_Requirements_
Copy out the lines below word for word, omitting the pictures.

[Stored data]
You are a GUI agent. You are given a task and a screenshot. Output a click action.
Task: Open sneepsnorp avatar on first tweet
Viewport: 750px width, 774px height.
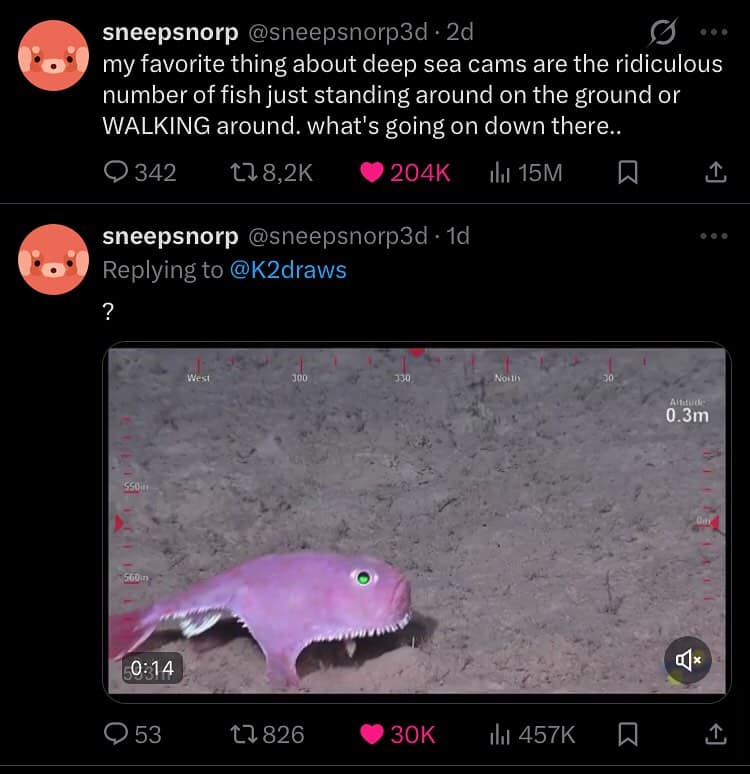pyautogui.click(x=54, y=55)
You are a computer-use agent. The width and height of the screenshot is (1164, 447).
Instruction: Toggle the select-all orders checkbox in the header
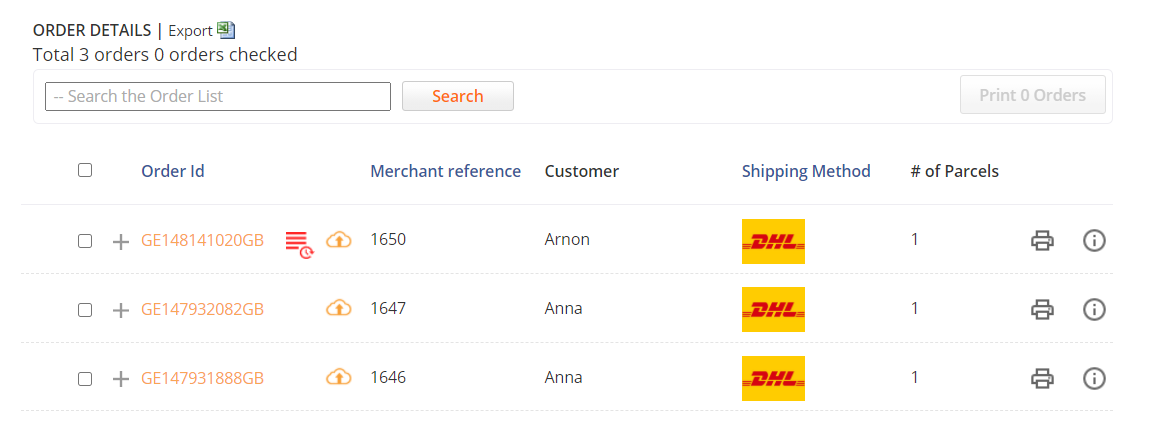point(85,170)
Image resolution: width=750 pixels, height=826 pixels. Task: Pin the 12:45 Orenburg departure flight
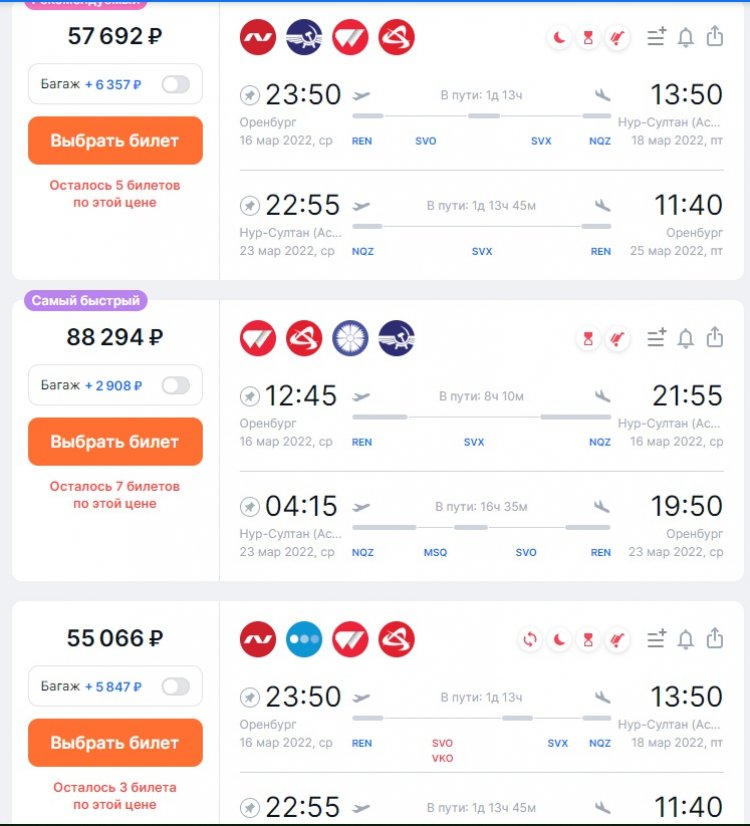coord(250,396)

_Response to the task_
You are a GUI agent. You are given a task and a screenshot. Output a click action.
Task: Open sneepsnorp avatar on first tweet
Viewport: 750px width, 774px height.
pyautogui.click(x=54, y=55)
You are a computer-use agent. The width and height of the screenshot is (1164, 447).
Instruction: Toggle the select-all orders checkbox in the header
point(85,170)
Image resolution: width=750 pixels, height=826 pixels. Task: Pin the 12:45 Orenburg departure flight
coord(250,396)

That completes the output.